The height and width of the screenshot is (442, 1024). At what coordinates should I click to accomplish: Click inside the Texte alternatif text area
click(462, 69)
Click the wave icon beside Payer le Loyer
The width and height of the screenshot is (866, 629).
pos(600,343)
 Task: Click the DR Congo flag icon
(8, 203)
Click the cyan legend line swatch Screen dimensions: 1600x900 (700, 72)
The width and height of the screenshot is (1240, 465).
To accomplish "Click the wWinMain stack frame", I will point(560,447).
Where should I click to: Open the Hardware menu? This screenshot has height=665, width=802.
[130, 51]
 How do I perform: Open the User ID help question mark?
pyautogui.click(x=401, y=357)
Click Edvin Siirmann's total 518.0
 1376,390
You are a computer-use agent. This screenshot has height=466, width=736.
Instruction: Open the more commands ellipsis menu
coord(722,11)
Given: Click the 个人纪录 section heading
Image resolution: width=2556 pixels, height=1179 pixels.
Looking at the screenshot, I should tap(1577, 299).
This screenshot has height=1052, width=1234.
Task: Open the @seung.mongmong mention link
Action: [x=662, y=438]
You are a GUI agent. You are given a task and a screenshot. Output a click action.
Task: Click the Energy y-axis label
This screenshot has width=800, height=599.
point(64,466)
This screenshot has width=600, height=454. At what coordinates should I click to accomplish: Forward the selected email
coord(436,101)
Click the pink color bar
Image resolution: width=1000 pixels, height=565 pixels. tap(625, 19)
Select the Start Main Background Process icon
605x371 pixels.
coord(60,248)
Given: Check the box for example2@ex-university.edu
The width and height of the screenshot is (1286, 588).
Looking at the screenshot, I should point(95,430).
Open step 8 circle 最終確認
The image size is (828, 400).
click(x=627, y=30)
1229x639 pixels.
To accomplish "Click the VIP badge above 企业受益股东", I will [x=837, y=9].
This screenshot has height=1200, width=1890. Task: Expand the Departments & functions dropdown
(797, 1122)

• • •

## What is expected
Starting at the line that contains "605x371 pixels." and ending at the last line of the data, repeat each line exactly; include nothing else.

## Reply
605x371 pixels.
coord(60,248)
Given: Check the box for example2@ex-university.edu
The width and height of the screenshot is (1286, 588).
Looking at the screenshot, I should point(95,430).
Open step 8 circle 最終確認
The image size is (828, 400).
click(x=627, y=30)
1229x639 pixels.
To accomplish "Click the VIP badge above 企业受益股东", I will [x=837, y=9].
This screenshot has height=1200, width=1890. Task: Expand the Departments & functions dropdown
(797, 1122)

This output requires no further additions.